Pattern of Shareholding

As of June 30, 2022, TOWL has a total of 17 million shares outstanding which are held by 756 shareholders. Around 84 percent of the company’s shares are held by Directors, CEO, and their spouse and minor children. This category is followed by local general public holding 7.9 percent shares of TOWL. Insurance companies hold 3.8 percent shares of TOWL while Modarabas and Mutual Funds have a stake of 1.8 percent in the company. Other companies account for about 3.04 percent shares of TOWL. The remaining shares are held by other categories of shareholders.

Historical Performance (2018-22)

Except for a slide in 2020, TOWL’s topline and bottomline have been posting staggering growth since 2018. Gross margin after maxing out in 2019 tumbled in 2020. However, it recovered in 2021 to shed off again in the subsequent year. Operating margin and net margin also narrowed down in 2020 but unlike gross margin, they recovered and stayed afloat in the next two years under consideration. The detailed performance review of each of the years under consideration is given below.

In 2019, TOWL’s topline boasted a 48 percent year-on-year growth. Since TOWL is an export oriented business with local sales constituting less than 1 percent of its net sales, Pak Rupee depreciation and government rebates for exporters proved to be good omen for the company and greatly improved its gross margin.
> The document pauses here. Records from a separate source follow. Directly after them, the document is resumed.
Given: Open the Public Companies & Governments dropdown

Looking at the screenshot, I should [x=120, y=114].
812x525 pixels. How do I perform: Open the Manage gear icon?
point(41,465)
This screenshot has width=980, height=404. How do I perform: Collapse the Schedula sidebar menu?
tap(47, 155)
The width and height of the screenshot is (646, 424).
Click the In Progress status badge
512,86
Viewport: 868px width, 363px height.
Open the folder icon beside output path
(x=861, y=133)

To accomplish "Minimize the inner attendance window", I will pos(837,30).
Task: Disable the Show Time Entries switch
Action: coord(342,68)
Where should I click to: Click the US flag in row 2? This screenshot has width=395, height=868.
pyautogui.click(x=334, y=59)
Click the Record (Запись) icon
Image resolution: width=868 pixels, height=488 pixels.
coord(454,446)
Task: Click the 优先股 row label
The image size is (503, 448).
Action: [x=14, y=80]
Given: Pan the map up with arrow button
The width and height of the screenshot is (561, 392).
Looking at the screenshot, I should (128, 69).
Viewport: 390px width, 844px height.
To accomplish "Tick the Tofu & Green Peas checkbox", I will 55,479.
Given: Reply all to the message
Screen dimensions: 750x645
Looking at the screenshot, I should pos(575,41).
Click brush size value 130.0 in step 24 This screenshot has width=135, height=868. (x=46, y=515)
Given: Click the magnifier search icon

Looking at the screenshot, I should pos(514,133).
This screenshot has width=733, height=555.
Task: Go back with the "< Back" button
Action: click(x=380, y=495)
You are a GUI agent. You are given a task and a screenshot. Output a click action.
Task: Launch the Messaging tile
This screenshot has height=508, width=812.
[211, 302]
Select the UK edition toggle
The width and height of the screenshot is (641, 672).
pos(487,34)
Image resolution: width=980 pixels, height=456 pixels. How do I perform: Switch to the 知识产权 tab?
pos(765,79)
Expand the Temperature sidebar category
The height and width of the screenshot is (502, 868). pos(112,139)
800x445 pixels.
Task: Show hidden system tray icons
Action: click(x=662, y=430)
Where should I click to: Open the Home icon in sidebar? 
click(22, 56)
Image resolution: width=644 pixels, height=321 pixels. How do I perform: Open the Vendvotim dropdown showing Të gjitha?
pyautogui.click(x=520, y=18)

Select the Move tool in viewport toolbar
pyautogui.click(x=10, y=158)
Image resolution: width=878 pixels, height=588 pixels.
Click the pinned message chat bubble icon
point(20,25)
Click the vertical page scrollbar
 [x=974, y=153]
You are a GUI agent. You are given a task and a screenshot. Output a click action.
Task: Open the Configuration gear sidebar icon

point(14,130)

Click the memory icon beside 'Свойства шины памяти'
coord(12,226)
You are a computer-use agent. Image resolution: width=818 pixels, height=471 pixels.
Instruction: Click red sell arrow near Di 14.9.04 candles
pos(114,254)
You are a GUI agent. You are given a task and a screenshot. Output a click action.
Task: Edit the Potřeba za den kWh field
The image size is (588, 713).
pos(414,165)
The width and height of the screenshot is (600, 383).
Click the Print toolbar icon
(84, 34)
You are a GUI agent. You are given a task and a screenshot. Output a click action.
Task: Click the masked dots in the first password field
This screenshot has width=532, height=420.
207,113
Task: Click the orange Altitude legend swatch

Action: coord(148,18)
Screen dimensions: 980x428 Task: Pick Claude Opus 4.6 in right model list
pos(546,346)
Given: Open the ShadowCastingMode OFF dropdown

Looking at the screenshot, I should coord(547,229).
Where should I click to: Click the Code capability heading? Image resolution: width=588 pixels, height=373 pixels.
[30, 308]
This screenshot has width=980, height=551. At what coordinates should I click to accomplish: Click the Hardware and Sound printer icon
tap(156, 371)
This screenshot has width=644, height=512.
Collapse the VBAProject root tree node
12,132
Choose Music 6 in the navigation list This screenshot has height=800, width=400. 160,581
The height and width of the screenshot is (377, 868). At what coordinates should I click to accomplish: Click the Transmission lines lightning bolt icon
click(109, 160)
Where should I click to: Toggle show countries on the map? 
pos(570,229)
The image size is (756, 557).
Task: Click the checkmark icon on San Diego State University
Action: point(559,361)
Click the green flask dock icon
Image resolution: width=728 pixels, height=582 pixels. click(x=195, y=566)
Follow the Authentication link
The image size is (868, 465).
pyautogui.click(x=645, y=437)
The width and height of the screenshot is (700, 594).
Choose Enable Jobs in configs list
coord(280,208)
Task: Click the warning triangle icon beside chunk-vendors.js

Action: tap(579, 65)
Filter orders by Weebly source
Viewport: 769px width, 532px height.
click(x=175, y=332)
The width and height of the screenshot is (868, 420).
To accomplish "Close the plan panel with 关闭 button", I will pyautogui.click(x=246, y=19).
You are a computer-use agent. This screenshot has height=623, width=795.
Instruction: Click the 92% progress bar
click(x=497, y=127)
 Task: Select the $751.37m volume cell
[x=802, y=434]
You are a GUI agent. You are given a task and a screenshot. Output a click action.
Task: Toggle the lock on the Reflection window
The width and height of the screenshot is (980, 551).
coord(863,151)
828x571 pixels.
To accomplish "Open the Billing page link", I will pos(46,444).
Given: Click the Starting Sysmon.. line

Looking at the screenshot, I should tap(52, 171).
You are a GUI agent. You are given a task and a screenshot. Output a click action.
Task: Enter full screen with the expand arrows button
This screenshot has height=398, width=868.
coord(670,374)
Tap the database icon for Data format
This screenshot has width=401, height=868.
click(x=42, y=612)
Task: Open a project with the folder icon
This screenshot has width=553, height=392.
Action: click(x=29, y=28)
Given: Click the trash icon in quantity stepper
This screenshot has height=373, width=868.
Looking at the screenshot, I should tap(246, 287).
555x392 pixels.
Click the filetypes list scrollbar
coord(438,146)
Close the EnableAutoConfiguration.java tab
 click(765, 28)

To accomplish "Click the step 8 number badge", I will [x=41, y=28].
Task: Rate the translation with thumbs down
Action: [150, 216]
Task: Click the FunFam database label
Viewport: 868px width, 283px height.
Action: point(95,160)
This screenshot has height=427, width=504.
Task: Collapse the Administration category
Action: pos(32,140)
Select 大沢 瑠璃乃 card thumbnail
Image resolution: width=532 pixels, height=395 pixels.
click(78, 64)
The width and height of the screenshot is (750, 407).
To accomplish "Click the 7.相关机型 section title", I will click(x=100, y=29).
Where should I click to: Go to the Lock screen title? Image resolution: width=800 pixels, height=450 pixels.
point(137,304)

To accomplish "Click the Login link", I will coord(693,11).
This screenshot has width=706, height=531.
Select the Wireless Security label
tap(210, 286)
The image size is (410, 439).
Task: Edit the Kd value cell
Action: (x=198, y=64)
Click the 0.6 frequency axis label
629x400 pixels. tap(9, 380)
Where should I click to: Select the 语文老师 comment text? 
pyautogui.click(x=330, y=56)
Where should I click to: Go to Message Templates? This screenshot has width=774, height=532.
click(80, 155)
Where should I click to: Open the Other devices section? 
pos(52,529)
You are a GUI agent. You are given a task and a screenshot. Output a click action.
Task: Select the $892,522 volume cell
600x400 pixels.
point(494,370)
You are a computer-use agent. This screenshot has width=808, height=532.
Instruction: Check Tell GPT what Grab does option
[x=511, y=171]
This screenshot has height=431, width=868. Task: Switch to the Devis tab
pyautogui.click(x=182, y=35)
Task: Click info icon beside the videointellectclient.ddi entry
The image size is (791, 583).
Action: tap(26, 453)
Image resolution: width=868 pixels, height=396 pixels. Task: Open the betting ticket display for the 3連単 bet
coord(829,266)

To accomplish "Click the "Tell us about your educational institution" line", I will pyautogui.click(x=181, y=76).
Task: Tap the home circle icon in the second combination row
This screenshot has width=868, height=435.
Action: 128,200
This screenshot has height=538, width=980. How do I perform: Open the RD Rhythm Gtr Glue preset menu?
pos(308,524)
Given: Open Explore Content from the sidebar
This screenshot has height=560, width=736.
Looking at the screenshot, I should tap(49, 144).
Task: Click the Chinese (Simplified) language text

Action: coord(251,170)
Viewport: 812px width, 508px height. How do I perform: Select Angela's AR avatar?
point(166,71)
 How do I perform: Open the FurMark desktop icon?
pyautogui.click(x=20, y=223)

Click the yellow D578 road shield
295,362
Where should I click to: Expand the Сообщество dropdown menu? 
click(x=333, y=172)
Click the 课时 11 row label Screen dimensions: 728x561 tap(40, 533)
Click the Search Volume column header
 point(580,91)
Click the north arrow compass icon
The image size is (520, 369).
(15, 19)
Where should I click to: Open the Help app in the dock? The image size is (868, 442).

During 2019, cost of sales grew by 35 percent year-on-year on account of high indigenous inflation which drove up the prices of raw materials as well as fabric dyeing and stitching charges. However, TOWL’s gross profit improved by 122 percent year-on-year with GP margin tremendously growing from 14.9 percent in 2018 to 22.4 percent in 2019. Distribution expense rose by 31 percent year-on-year in 2019 on account of higher export freight charges, export surcharge, clearing and forwarding as well as travelling charges. Administrative expense also grew by 9 percent year-on-year in 2019 mainly on account of higher payroll expense as the company increased its human resource count from 794 employees in 2018 to 1012 in 2019 to meet additional demand. Other expense rose by 59 percent year-on-year in 2019 due to higher WPPF. On the contrary, other income plunged by 96 percent year-on-year in 2019 as the company received waiver of loan and markup in 2018 which wasn’t there in 2019. Operating profit grew by 61 percent in 2019 with OP margin picking up from 10.9 percent in 2018 to 11.9 percent. Finance cost inched up by 25 percent year-on-year in 2019, however, it mainly comprised of interest charges on WPPF and bank charges as TOWL didn’t have any external borrowings in 2019. Net profit grew by 59 percent year-on-year in 2019 to clock in at Rs.402.68 million with NP margin standing at 10.5 percent up from 9.7 percent in 2018. EPS also rose from Rs.14.92 to Rs.23.69 in 2019.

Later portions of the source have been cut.